The one thing that I would add is that recall skills need to be maintained after they are trained. I have seen so many people train an AWESOME recall on their dog, and then have it slowly disappear after a few months because they forget to randomly reward a recall. A good attitude to have is, every time you get a chance, use your recall and reward it. Even if you don’t “need” the dog to come, call it and reward it a few times each day…the reward can vary, but that reinforcement history needs to be maintained.
It’s kinda like my own job. If they paid me well in the beginning, and then slowly the pay got lower and lower or stopped, my job performance would probably suffer. The same is true of recalls. People often think that “once it’s trained, it’s always there.” The facts are that if the dog starts to perceive that the likelihood of a reward is slim to none, the dog is going to start re-evaluating if they should come at all.
On number 7 – if you have a sit, simply ask for that about 5 feet away so the dog has time to start sitting – I do this with Pow and he ends up at my feet, with his front paws on my feet, sitting, without having hit me.

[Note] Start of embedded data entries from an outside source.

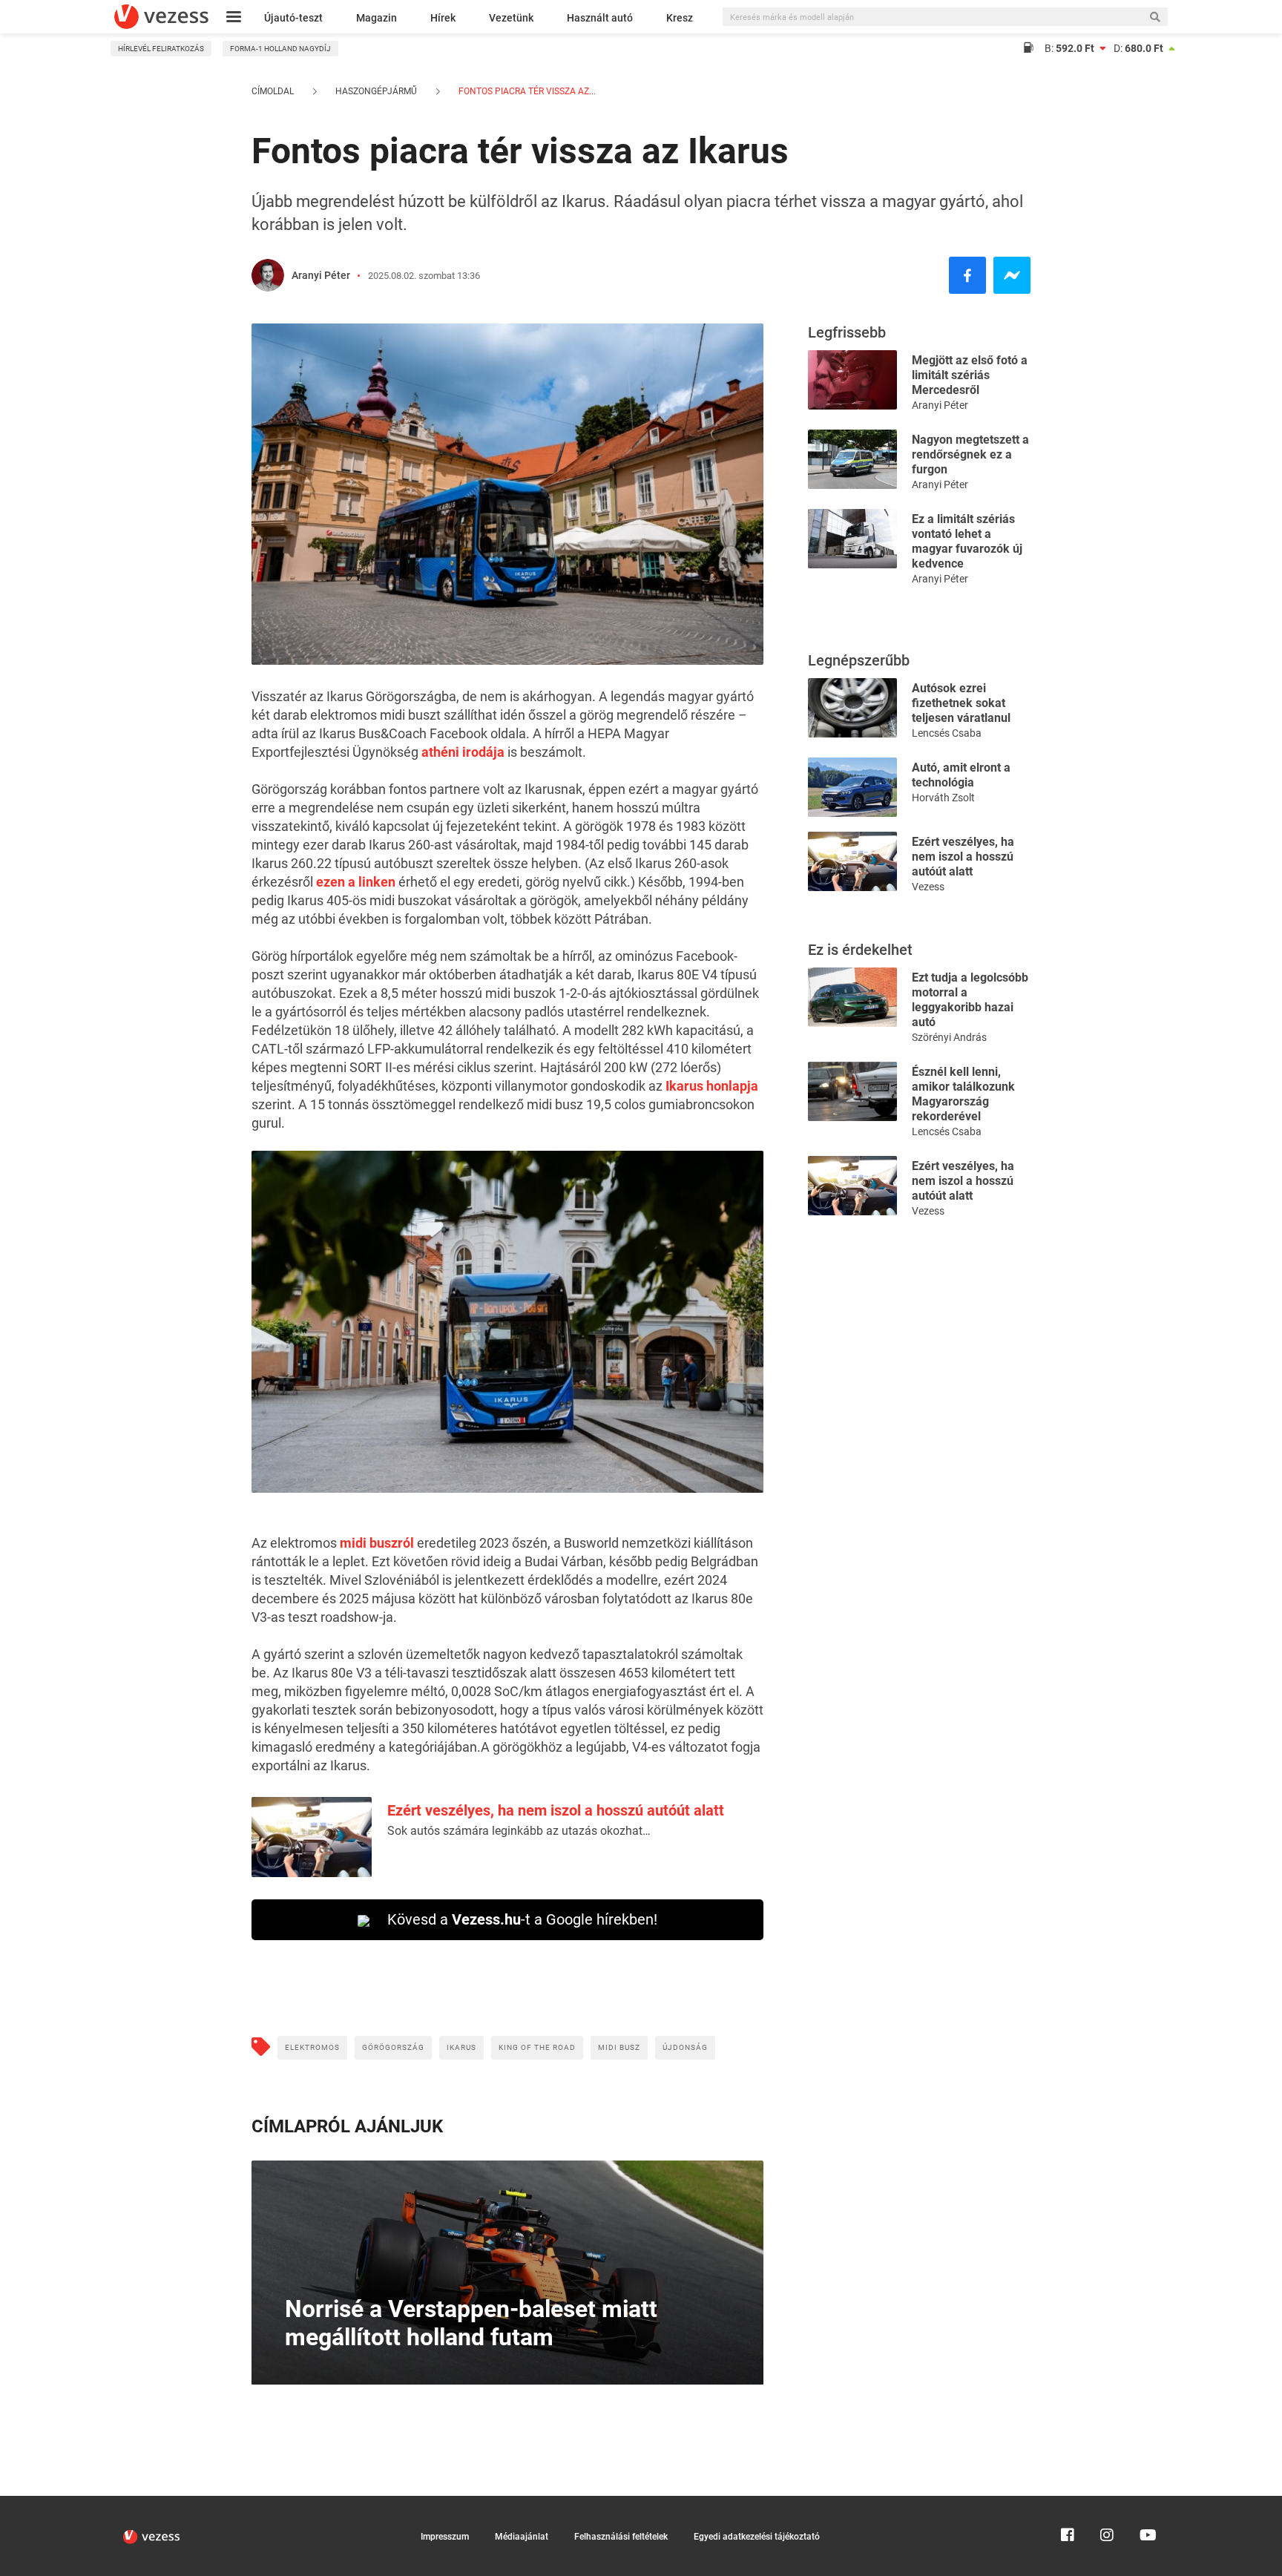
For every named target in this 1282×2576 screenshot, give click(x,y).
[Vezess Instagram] (1107, 2502)
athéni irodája (462, 752)
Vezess (928, 887)
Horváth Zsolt (943, 798)
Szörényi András (949, 1037)
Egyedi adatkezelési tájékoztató (757, 2536)
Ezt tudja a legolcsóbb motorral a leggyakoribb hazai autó (970, 999)
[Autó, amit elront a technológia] (852, 786)
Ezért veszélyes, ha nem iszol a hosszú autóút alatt (555, 1810)
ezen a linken (355, 882)
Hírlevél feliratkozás (161, 49)
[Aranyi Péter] (268, 275)
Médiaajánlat (521, 2536)
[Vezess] (161, 16)
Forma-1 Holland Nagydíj (280, 49)
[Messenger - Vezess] (1011, 275)
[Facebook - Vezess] (967, 275)
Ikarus (461, 2047)
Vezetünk (511, 18)
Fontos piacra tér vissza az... (526, 91)
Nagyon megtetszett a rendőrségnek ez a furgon (970, 454)
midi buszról (377, 1543)
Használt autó (600, 18)
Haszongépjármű (376, 91)
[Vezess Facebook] (1067, 2502)
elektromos (312, 2047)
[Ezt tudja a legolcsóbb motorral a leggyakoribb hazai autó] (852, 996)
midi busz (619, 2047)
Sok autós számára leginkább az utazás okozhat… (519, 1831)
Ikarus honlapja (711, 1086)
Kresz (679, 18)
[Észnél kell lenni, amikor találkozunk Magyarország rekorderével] (852, 1090)
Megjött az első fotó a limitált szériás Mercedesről (970, 375)
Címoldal (273, 91)
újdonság (685, 2047)
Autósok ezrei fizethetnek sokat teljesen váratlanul (961, 703)
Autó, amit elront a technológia (961, 774)
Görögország (393, 2047)
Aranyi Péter (321, 275)
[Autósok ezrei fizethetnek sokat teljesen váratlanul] (852, 706)
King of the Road (537, 2047)
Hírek (443, 18)
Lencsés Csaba (947, 733)
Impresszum (445, 2536)
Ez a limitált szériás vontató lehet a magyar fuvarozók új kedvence (967, 541)
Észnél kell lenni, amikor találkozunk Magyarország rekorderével (963, 1094)
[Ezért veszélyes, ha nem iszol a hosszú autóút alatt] (852, 860)
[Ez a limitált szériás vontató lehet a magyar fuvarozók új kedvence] (852, 537)
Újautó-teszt (293, 18)
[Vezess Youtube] (1146, 2502)
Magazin (376, 18)
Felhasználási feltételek (621, 2536)
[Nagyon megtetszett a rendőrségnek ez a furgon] (852, 458)
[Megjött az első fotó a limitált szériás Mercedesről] (852, 379)
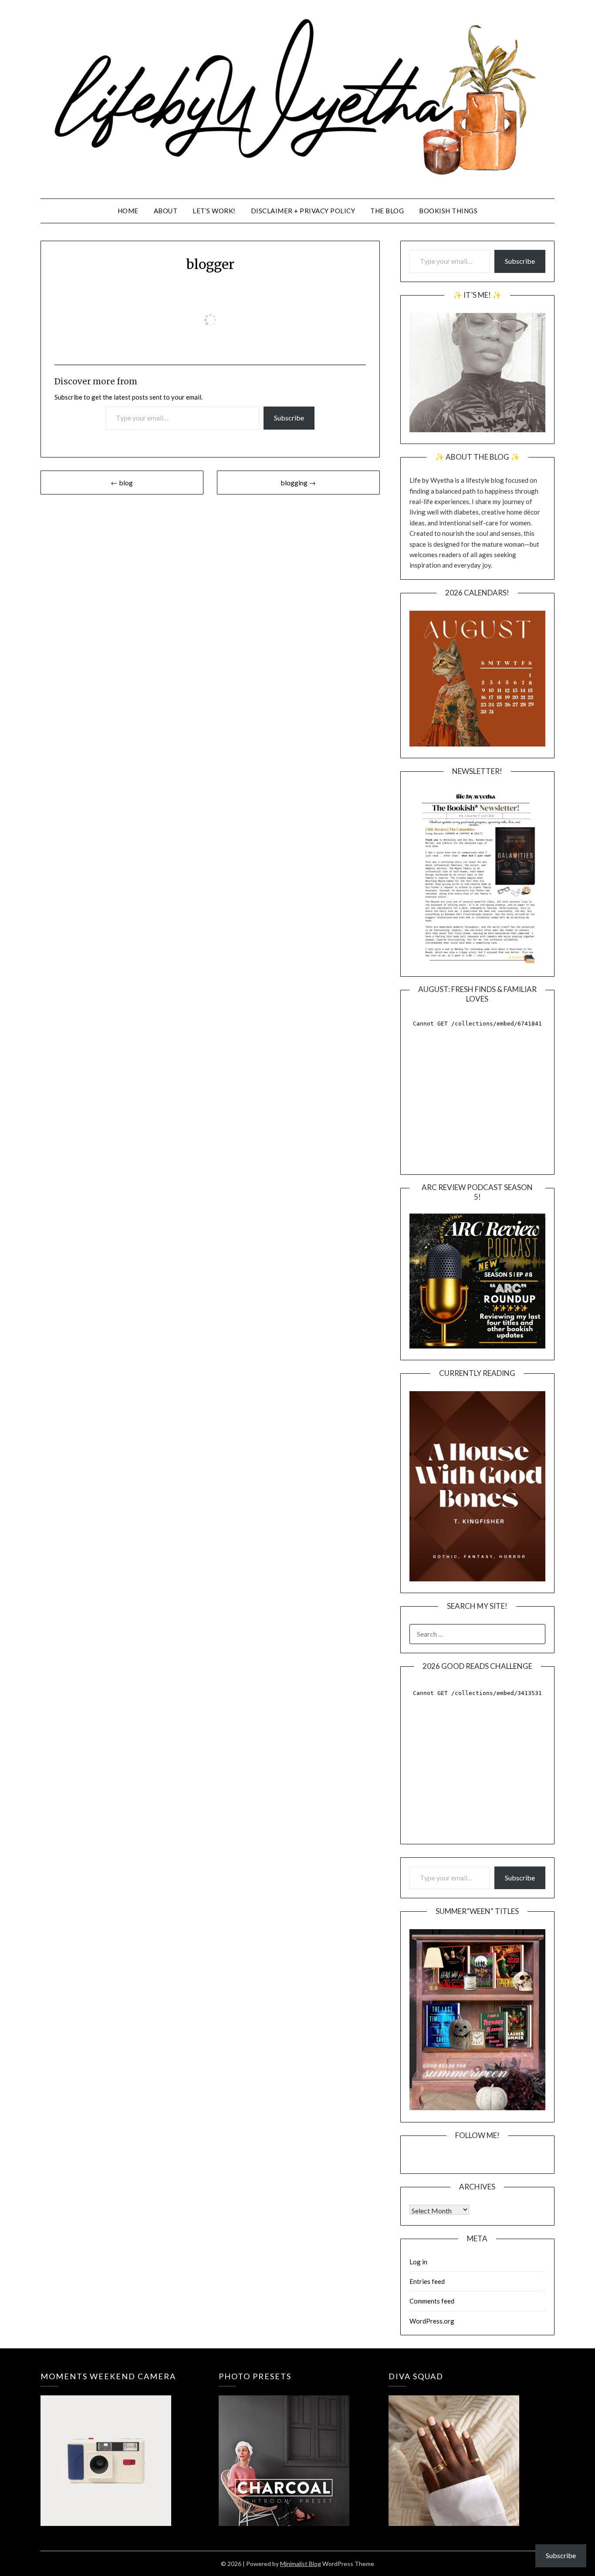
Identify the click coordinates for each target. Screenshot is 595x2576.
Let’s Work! (214, 211)
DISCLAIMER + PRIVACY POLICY (303, 211)
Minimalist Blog (300, 2563)
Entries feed (427, 2281)
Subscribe (289, 418)
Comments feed (431, 2301)
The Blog (387, 211)
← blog (122, 482)
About (166, 211)
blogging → (298, 482)
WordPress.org (431, 2321)
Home (128, 211)
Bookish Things (448, 211)
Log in (418, 2262)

#7: I try to describe this one because many people don’t want their dogs to jump on them. So they fuss and nag at their dogs, and their dogs learn that being up close and personal isn’t good. But when these same people want to put a leash on the dog, they can’t get the dog close enough. As long as the dog learns that not only is the goal to come to you, but also to come close enough to you to get a hold of without them being wary. The force/speed come is one way of solving this problem – self rewarding to some extent. Remember – my guy is a bit smaller than most of yours more than likely – having him with his front paws on me is a wonderful way of putting the leash on without leaning over 🙂
What I do for an official obedience recall is start quickly backing up as they approach (not so fast that I would fall over) ,with my hands out low with the treat but drawing it up close to the body in an arc getting higher and higher to about waist high until they are automatically sitting in front of me just barely touching. I don’t even say sit as it is automatic from body cues. I want them focused on come and that is just part of the recall. After you practice a couple times it can be very smooth.
On the other hand the dogs learn that if I run into the house after calling while they are still coming, they are to run after me and they will find me at the fridge with the treat. It probably isn’t the greatest for training but it seems to work well. Combines running away with food reward. Needs to be done later on not in the very beginning. Some trainers think you can’t have time lapses but sometimes I think they have better memories than me. I guess they have learned from the beginning that if I say I have a cookie they may have to wait a minute for me to grab it but I do come through with it. Actually that may be a good thing to train-delayed gratification within doggy limits. Everyone has t see what works for them.
Perfect way of doing it. And as long as you have a word for impending cookie, and you are consistent enough to be trusted to remember that you owe them a cookie, delayed gratification is actually part of the training process.
What I did to get a lightning fast recall & a front sit with eye contact without touching me, was to have the treats in my mouth. I would spit the treat to the dog when they were sitting with good eye contact. This was for my previous dogs, for their obedience test. If they touched me, we’d lose points, so during training if they bumped me or weren’t straight, they wouldn’t get the treat.